▸ **Source material**
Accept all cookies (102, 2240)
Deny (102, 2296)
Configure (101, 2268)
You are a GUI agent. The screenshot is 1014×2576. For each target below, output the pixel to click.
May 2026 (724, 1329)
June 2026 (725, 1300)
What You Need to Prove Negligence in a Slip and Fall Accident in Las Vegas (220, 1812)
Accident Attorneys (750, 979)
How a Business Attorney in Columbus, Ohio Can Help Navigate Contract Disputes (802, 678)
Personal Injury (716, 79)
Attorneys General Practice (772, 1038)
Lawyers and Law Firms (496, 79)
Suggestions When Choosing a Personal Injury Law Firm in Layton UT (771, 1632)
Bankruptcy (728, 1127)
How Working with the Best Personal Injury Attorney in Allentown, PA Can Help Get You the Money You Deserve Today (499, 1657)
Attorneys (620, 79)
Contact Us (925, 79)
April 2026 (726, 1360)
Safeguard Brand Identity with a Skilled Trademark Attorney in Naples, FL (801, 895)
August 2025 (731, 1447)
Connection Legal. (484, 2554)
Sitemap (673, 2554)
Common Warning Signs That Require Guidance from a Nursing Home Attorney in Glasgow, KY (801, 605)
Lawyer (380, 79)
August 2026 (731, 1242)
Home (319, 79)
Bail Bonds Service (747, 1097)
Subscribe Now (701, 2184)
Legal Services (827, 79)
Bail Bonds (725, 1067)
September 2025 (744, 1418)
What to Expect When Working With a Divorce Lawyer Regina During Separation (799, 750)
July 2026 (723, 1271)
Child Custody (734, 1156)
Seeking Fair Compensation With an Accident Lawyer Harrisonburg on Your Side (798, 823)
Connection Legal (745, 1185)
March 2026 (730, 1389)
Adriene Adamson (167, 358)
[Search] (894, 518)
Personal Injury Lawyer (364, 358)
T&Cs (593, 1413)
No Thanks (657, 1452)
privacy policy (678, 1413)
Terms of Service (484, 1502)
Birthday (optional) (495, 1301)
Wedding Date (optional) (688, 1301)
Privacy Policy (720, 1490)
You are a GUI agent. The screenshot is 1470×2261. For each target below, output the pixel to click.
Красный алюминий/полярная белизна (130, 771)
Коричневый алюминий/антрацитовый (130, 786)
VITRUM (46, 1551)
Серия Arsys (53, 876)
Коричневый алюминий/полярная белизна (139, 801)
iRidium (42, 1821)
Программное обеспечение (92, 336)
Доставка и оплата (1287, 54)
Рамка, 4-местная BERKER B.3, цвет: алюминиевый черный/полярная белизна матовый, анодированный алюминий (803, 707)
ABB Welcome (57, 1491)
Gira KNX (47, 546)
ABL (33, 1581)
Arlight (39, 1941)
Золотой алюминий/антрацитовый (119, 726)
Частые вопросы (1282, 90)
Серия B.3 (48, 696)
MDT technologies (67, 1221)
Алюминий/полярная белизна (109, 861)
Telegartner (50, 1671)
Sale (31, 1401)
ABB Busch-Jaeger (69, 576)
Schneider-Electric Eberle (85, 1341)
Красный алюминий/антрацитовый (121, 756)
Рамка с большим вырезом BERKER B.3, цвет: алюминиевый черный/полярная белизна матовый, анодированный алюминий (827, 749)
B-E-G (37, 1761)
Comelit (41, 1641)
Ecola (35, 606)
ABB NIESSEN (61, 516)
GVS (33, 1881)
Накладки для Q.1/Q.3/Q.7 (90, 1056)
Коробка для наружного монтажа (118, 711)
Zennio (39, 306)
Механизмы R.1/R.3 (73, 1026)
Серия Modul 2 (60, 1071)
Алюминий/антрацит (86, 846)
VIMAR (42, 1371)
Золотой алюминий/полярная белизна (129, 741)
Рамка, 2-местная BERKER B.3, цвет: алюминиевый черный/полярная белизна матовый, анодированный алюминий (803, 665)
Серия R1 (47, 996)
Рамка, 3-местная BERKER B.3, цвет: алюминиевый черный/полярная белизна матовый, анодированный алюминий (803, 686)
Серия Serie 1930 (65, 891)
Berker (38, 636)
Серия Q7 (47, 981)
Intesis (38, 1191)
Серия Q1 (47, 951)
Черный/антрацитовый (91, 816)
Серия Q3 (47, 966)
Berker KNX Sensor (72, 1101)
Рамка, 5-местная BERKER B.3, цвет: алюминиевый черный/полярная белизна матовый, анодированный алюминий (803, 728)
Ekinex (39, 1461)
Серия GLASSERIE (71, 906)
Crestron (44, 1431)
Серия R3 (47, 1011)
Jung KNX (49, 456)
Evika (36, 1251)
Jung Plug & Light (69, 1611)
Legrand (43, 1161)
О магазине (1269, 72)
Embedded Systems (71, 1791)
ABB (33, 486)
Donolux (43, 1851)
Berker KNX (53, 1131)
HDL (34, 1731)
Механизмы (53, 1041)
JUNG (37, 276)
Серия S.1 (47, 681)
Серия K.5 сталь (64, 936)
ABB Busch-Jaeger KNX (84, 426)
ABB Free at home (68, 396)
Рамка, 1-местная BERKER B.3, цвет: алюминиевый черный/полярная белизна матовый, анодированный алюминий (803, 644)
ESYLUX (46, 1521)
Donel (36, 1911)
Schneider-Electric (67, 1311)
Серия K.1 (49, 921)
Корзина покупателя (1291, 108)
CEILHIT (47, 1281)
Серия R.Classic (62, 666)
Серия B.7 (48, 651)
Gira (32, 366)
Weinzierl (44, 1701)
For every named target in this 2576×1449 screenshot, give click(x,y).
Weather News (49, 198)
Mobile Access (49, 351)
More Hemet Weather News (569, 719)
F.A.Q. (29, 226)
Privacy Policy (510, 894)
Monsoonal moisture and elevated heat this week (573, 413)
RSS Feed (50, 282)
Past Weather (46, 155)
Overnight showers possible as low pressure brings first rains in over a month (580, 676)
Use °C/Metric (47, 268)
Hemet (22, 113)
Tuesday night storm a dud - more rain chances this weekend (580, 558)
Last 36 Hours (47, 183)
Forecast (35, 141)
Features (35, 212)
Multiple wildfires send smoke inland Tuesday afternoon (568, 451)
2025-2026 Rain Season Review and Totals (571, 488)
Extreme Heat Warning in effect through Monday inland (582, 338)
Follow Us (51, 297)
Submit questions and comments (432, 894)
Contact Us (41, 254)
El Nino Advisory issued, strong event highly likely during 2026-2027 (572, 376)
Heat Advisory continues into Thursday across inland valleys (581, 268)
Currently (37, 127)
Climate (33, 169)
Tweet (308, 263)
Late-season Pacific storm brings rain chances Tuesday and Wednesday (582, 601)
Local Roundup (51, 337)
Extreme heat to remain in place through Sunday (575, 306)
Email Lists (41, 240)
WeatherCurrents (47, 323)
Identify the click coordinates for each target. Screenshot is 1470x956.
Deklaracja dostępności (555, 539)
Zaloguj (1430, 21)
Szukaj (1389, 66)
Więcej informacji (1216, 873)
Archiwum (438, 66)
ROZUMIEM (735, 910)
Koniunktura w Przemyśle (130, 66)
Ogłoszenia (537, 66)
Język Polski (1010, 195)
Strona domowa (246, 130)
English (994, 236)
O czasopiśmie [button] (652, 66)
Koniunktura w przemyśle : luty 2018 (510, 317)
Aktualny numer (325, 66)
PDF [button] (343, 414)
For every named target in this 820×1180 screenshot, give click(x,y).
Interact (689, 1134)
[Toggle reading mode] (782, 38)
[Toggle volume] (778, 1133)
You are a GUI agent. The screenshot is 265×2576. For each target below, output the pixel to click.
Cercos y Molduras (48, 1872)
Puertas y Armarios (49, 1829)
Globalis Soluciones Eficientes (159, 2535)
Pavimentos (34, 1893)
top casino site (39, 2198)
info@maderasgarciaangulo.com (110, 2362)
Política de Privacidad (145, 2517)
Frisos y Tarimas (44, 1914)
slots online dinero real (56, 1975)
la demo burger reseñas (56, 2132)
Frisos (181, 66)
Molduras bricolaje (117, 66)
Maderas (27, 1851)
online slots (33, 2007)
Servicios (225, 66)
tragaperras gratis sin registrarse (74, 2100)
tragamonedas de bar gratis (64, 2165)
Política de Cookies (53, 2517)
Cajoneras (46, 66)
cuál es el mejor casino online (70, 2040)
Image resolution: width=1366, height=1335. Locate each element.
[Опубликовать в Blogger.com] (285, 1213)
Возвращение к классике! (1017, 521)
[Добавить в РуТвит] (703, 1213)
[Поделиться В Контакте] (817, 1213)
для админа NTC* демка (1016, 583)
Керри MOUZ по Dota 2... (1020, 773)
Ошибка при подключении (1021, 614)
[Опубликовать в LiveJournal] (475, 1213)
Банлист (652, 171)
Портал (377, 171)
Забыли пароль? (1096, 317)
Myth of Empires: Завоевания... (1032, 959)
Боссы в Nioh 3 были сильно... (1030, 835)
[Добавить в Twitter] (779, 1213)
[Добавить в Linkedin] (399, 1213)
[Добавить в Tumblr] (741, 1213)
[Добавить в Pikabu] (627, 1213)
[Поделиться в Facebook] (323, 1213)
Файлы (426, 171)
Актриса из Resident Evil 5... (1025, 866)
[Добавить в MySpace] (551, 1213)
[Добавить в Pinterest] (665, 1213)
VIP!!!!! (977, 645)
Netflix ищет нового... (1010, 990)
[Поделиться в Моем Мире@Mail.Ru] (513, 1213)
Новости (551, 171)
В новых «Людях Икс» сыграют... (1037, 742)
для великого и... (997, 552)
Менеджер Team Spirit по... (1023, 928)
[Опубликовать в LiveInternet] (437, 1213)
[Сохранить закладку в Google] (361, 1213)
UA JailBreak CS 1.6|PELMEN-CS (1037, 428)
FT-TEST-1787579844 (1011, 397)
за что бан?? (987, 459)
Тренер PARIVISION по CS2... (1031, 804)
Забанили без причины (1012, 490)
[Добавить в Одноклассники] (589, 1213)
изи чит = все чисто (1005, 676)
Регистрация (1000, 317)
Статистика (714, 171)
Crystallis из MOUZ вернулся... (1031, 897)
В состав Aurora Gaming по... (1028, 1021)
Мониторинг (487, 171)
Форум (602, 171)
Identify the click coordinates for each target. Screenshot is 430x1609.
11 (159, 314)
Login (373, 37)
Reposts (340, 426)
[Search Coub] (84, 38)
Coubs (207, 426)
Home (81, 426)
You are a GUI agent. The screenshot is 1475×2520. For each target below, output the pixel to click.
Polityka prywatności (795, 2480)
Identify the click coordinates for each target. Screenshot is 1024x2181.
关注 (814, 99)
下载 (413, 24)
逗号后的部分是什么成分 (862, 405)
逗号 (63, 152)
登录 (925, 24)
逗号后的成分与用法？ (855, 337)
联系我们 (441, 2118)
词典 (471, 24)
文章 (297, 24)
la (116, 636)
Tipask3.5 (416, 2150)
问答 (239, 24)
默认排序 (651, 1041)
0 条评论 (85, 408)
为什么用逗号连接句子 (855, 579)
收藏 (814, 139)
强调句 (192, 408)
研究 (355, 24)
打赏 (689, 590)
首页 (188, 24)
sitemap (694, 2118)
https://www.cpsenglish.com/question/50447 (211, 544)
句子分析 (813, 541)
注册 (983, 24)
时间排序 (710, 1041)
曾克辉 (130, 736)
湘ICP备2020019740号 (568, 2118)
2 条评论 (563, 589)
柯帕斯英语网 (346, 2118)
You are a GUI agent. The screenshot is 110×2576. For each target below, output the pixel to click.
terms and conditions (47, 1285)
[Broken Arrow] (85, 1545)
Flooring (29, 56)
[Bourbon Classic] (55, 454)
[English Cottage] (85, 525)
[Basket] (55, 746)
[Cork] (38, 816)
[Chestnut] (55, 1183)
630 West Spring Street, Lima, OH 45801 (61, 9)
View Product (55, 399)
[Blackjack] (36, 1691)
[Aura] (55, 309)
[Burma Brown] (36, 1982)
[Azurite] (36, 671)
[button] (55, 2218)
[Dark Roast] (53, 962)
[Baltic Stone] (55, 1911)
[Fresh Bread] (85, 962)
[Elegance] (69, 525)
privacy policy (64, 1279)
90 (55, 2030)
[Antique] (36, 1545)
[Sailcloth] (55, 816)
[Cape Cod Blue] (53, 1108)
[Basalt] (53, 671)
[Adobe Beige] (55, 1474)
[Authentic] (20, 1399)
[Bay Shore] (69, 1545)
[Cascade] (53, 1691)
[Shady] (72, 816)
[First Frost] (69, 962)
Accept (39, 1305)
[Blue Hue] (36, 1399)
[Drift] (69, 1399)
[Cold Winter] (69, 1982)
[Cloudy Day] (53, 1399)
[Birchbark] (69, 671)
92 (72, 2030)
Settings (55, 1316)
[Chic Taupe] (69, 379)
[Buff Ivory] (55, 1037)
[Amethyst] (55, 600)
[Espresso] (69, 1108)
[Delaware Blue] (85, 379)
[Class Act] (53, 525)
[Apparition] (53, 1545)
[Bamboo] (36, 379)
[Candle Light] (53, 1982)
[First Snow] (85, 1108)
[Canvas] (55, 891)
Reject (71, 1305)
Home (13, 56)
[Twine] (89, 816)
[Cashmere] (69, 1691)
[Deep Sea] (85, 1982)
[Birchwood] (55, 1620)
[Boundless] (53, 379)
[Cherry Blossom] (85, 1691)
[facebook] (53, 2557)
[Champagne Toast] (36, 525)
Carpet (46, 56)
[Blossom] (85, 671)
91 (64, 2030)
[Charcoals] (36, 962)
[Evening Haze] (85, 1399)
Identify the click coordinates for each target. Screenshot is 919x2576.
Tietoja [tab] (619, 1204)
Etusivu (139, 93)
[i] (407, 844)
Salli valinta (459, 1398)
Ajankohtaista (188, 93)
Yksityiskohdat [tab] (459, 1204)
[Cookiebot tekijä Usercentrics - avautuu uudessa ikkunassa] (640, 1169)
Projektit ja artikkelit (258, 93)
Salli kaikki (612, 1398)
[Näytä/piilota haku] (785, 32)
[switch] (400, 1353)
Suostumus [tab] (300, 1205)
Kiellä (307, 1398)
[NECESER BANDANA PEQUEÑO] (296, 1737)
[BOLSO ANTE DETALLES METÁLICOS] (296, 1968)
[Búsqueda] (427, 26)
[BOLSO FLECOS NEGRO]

▸ **Aim of the task**
Exactly repeat the lines above, from the opening line through the one with "Attorneys General Practice (772, 1038)", and include nothing else.

▸ **Task output**
Accept all cookies (102, 2240)
Deny (102, 2296)
Configure (101, 2268)
You are a GUI agent. The screenshot is 1014×2576. For each target below, output the pixel to click.
May 2026 (724, 1329)
June 2026 (725, 1300)
What You Need to Prove Negligence in a Slip and Fall Accident in Las Vegas (220, 1812)
Accident Attorneys (750, 979)
How a Business Attorney in Columbus, Ohio Can Help Navigate Contract Disputes (802, 678)
Personal Injury (716, 79)
Attorneys General Practice (772, 1038)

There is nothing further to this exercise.